10 sektoral penggerak IHSG seluruhnya menguat dengan tambang menjadi subindeks berkinerja terbaik. Sektor tambang tercatat menguat 1,57 persen atau 30,87 poin.

Kontributor lain yang mendorong laju IHSG adalah sektor industri dasar yang naik 0,60 persen atau 4,43 poin, infrastruktur naik 0,49 persen atau 5,67 poin, perdagangan naik 0,43 persen atau 4,11 poin, dan properti naik 0,42 persen atau 2,25 poin.

Adapun saham yang masuk daftar top gainers, yaitu PT Indika Energy Tbk (INDY) naik Rp60 atau 1,39 persen ke Rp4.390, PT Vale Indonesia Tbk (INCO) naik Rp110 atau 3,03 persen ke Rp3.740, PT Medco Energi International Tbk (MEDC) naik Rp45 atau 3,73 persen ke Rp1.250 dan PT Aneka Tambang (Persero) Tbk (ANTM) naik Rp25 atau 2,82 persen ke Rp910.

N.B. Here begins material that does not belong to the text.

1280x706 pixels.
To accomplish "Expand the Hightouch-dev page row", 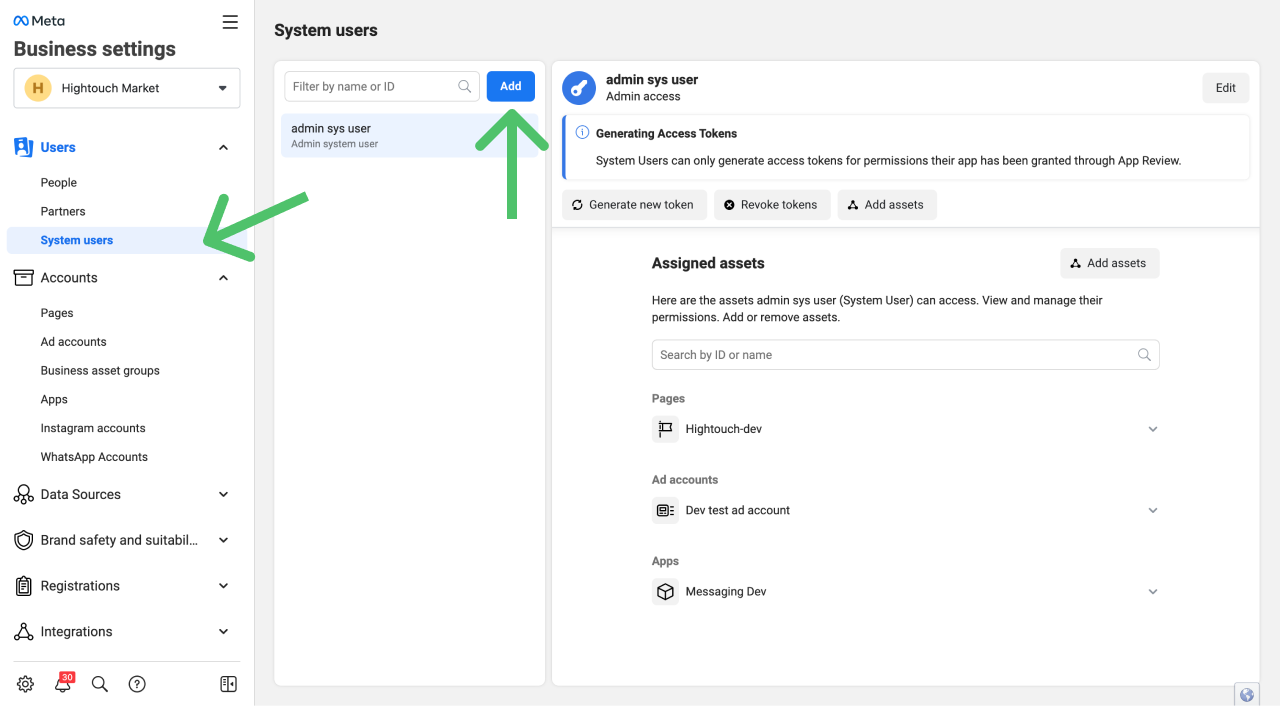I will pos(1152,428).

Sementara, saham-saham yang masuk dalam jajaran top losers, yakni PT Bank Negara Indonesia Tbk (BBNI) turun Rp75 atau 0,77 persen ke Rp9.625, PT Bank Rakyat Indonesia Tbk (BBRI) turun Rp30 atau 0,78 persen ke Rp3.830, PT Kapuas Prima Coal Tbk (ZINC) turun Rp30 atau 1,69 persen ke Rp1.745, dan PT Sawit Sumbermas Sarana Tbk (SSMS) turun Rp10 atau 0,69 persen ke Rp328.

Pasar saham Asia menguat pada hari Kamis, mencoba mengekor reli di Wall Street menyusul rilis data inflasi AS yang lebih kuat dari perkiraan semalam.

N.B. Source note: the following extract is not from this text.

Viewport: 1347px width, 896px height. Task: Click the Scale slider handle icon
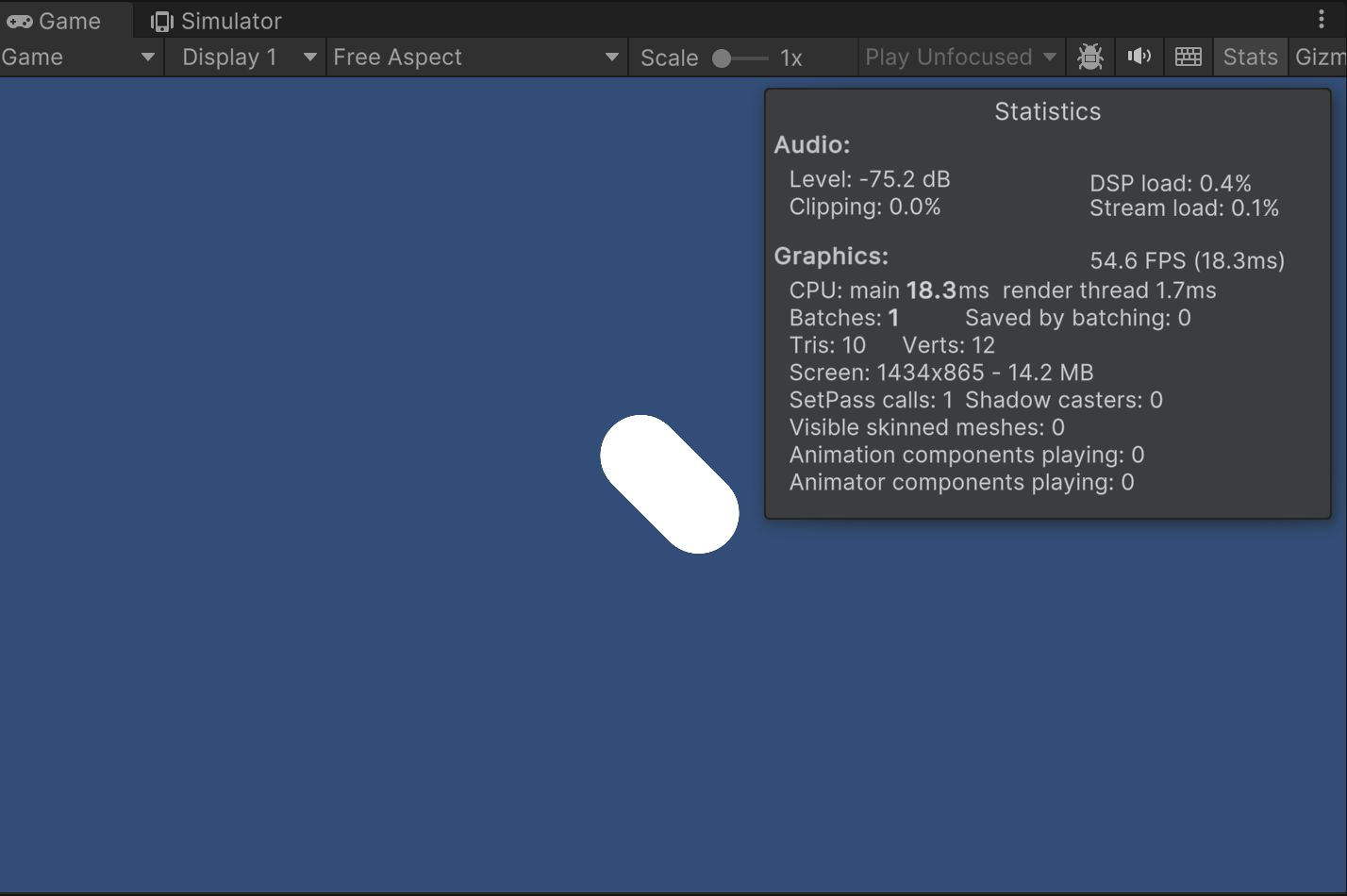720,58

Indeks Nikkei 225 naik 1,14 persen atau 242,61 poin, di awal perdagangan. Indeks acuan berada di bawah tekanan pada sesi terakhir kemarin, ditutup turun 90,51 poin, setelah dolar jatuh ke posisi terendah 15 bulan terhadap yen selama jam perdagangan Asia pada hari Rabu.

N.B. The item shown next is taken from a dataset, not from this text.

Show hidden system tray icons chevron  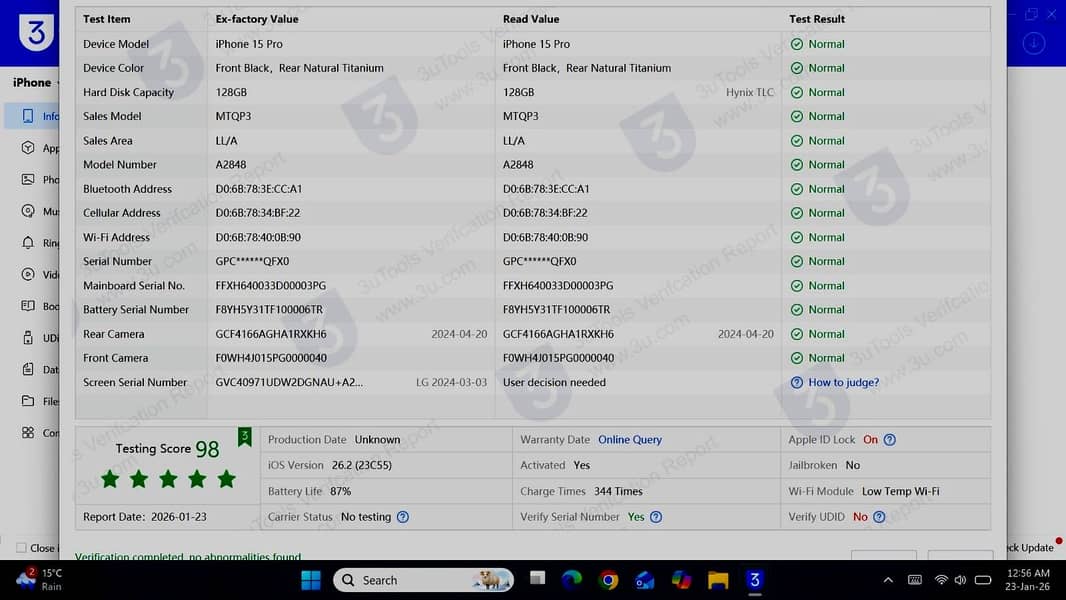[x=888, y=580]
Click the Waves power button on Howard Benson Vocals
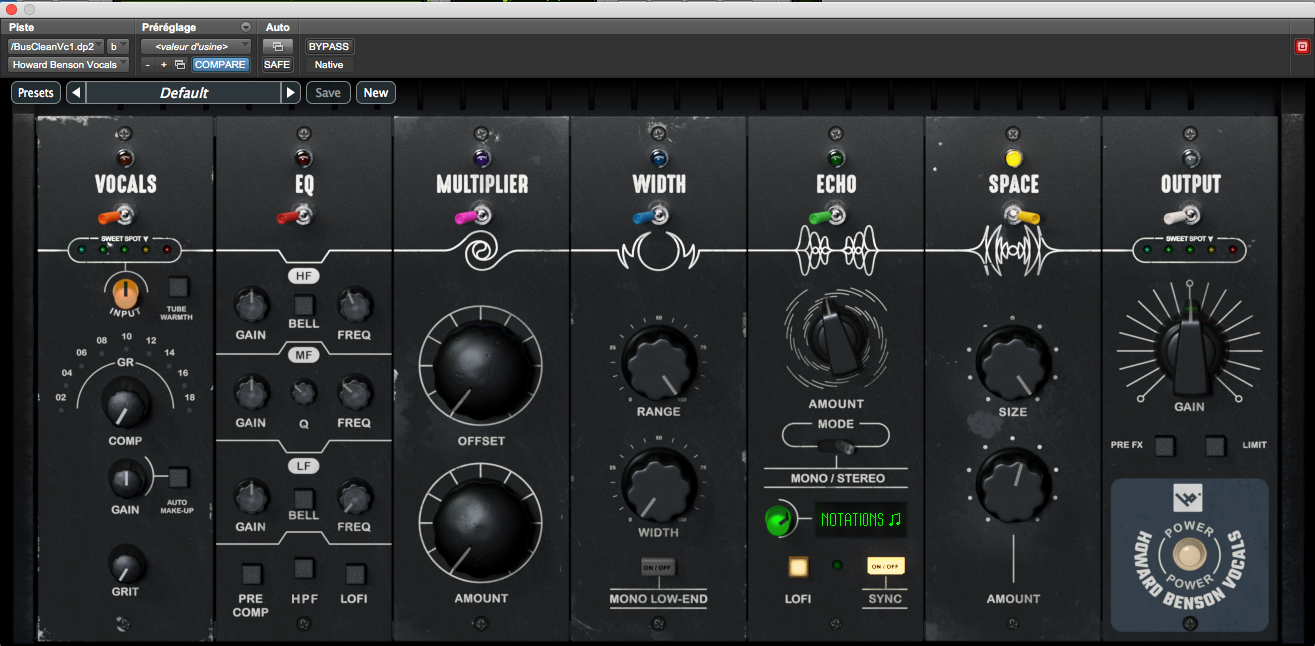The image size is (1315, 646). coord(1189,555)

Di sisi data, permintaan mesin utama Desember Jepang turun 11,9 persen, kata Reuters. Capaian itu lebih besar dari penurunan rata-rata 2,3 persen yang diproyeksikan.

Di Sydney, Indeks S & P/ASX 200 naik 0,81 persen, dengan sektor energi, material dan emas menjadi sektor dengan kinerja terbaik di pagi hari. Mayoritas saham tambang lebih tinggi sejak bel pembukaan perdagangan dengan Rio Tinto naik 2,59 persen dan BHP menguat 3 persen.

Perusahaan asuransi Australia Suncorp turun 3,08 persen setelah melaporkan bahwa laba bersih paruh tahun kedua turun 15,8 persen menjadi 452 juta dolar Australia (358 juta dolar AS), di bawah perkiraan Thomson Reuters I/B/E/S sebesar 486 juta dolar Australia.

Korporasi lainnya yang akan merilis pendapatan pada hari Kamis, Sapporo Holdings dan Asahi Group Holdings dari Jepang.

Pasar di China, Korea Selatan, Taiwan dan Vietnam ditutup pada hari Kamis untuk liburan Tahun Baru Imlek.